(February 8, 2016 at 3:30 pm)Aroura Wrote: Honestly, I struggle. I cannot honestly say I am happier. I am more mindful, and more aware, and more open to new information. I feel like I am able to understand many things more fully, but this actually leads me to quite a bit more suffering. Back when I could pass everything off as Gods plan, I could grieve with an odd sense of joy underlining it (kind of sick, looking back). But now, I just grieve....like, for everything. There is this strange duality to the world I never knew before. I feel wonder and awe and joy at life, the universe, and everything. I sing and dance, kiss and hug my family, laugh and cry with joy.
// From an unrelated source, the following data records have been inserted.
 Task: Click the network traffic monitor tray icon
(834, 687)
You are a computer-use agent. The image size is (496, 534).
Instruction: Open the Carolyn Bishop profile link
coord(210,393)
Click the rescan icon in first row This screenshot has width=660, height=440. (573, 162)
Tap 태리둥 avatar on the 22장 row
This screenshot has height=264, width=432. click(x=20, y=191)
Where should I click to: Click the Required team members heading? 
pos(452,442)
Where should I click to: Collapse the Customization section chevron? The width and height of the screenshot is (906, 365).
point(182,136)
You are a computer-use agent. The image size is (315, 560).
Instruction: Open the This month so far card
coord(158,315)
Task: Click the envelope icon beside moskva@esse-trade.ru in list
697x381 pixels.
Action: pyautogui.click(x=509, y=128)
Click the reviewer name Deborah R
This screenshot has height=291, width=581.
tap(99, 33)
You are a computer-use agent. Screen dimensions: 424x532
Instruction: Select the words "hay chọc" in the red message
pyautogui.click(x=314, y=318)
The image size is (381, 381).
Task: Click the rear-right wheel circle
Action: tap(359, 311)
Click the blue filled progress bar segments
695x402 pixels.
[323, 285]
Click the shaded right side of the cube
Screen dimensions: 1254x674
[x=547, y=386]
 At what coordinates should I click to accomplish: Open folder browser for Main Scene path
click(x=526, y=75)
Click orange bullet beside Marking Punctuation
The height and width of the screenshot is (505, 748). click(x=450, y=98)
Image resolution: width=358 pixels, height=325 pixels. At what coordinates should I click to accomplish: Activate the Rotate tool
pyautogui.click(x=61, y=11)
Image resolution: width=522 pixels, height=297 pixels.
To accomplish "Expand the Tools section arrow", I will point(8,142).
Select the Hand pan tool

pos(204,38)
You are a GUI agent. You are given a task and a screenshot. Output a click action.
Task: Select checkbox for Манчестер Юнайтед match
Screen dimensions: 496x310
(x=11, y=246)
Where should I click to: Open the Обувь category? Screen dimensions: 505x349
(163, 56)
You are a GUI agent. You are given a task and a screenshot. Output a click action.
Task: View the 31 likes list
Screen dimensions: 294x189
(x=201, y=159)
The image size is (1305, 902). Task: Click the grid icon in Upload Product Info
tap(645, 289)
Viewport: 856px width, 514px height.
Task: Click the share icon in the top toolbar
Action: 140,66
But underneath it I have this constant sense of grief that it is all temporary and, in the grandest scheme of things, kind of meaningless. (I know theists will attack this, and I know that many atheists do not experience these, but I do.) I think if I had been raised without religion, I would not have these issues, this is all a result of me having to learn how to discard the illusions of religion and the false crutches of prayer and magic, and accept reality.
I'm doing things in an attempt to overcome all of this. I've started Dialectical behavior therapy, which focuses on mindfulness and radical acceptance, something I actually feel is helping. I've delved into reading the Tao (not the spiritual mumbo jumbo, but more of the philosophy of acceptance, living in the now, and meditation to supplement the therapy).
I am still very anxious and have dark moods, but I am able to embrace them, accept things, and move on more quickly now. Still, every day is a struggle. Growing up in a deeply religious household, going to a private Catholic school for so long, I was never given any real tools to deal with the real world. Prayer, or giving things up to god, are clearly pretty effing useless now that I know that is all BS. So I feel a bit like I've been dumped in an ocean without ever having been taught to swim.
I have always been an extremely empathetic person, but now all the pain I feel when I see or imagine the suffering of others is harder to channel. I cannot participate in a lot of things because I find them emotionally overwhelming.
In the end, I am still glad to have shed the fairy tale, but embracing reality is really a chore for me, sometimes.
Sounds like you may be clinically depressed, but did you ever stop to think that it may be the catholic church, and not Christ and christianity, that was the cause of your problems? Why do you have to go to therapy to be able to accept an atheistic world? Maybe it's because the world really is meaningless without God.